YOU WERE NEVER REALLY HERE (Lynne Ramsey, USA 2017)
Nicht zufällig finden sich im Kino so viele Exhibitionisten, die bei jeder Gelegenheit ihre Gefühle ventilieren: in den Kopf einer Figur zu gelangen, die kaum je etwas sagt, von dem, was sie fühlt und denkt ganz zu schweigen, ist nur schwer zu bewerkstelligen. Lynne Ramsey gelingt es, ohne großes Aufhebens darum zu machen. Sie addiert Momente, gibt der Figur (und das heißt hier immer auch dem Schauspieler Joaquin Phoenix) Raum, viele kleine „Ich bin's” zu senden, Gesten, Gangarten, Narben, Ticks. Phoenix ist dabei immer in Deckung, hinter seinem Bart, seinem aufgepumpten Körper, seinen Kleidern, „er hält sich bedeckt”, vorsichtig oder paranoid, das ist lange nicht ganz klar. Und wir lesen ihn, mit Vergnügen, mit Sorge, zunehmend ängstlich, den er hat sich die Falschen zum Feinde gemacht, wie es scheint. Wenn Phoenix einmal mit einem seiner Widersacher, den er gerade tödlich verwundet hat, ein brüchiges Lied anstimmt, ist er wie Frankensteins Monster auf der Blumenwiese: ein Beschädigter, mit der Seele eines Kindes.
ODDS AGAINST TOMORROW (Robert Wise, USA 1959)

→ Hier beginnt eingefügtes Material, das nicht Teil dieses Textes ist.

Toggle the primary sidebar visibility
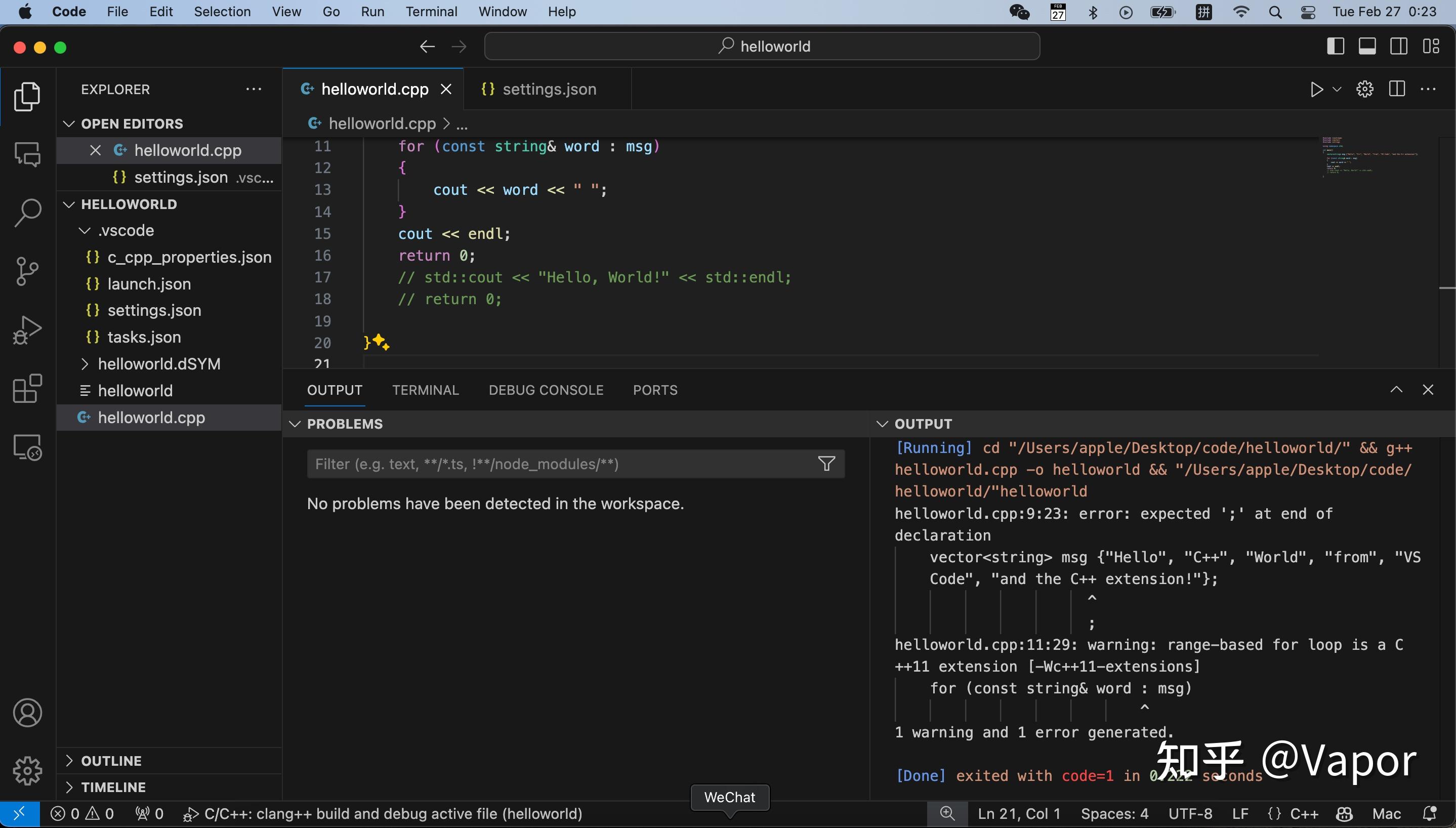 tap(1336, 46)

Eine Wette gegen die Zukunft. Männer als tickende Zeitbomben. Hauptschauwert: Das Gift in Robert Ryans Adern. Sein Hass gegen sich und Andere, die Gier nach Gelegenheiten, das Gift zu verspritzen, ist eine Sensation. Das Scheitern-Wollen auch, weil er es sich im Selbstmitleid eingerichtet hat. Von seiner Freundin, einer Filialleiterin, lässt er sich aushalten. Den Bruch will er machen, weil diese Abhängigkeit gegen sein Bild von Männlichkeit geht. Und auch die Tatsache, dass er das „Ding” mit einem schwarzen Musiker, Harry Belafonte, durchziehen soll, kränkt ihn. Ryan ist der Skorpion, offen rassistisch, cholerisch, tödlich, Belafonte der Frosch, der ihn über den Fluss trägt, der glaubt, der andere werde zumindest klug genug sein, das eigene Leben nicht wegzuwerfen. Aber der Hass schmeckt süßer, der Skorpion sticht, alles muss untergehen. James Baldwin berühmter Satz – „I imagine one of the reasons people cling to their hates so stubbornly is because they sense, once hate is gone, they will be forced to deal with pain.” – ist das heimliche Motto für diesen Film, den der geniale, in der McCarthy-Zeit mit Berufsverbot belegte Abe Polonski (FORCE OF EVIL) geschrieben hat.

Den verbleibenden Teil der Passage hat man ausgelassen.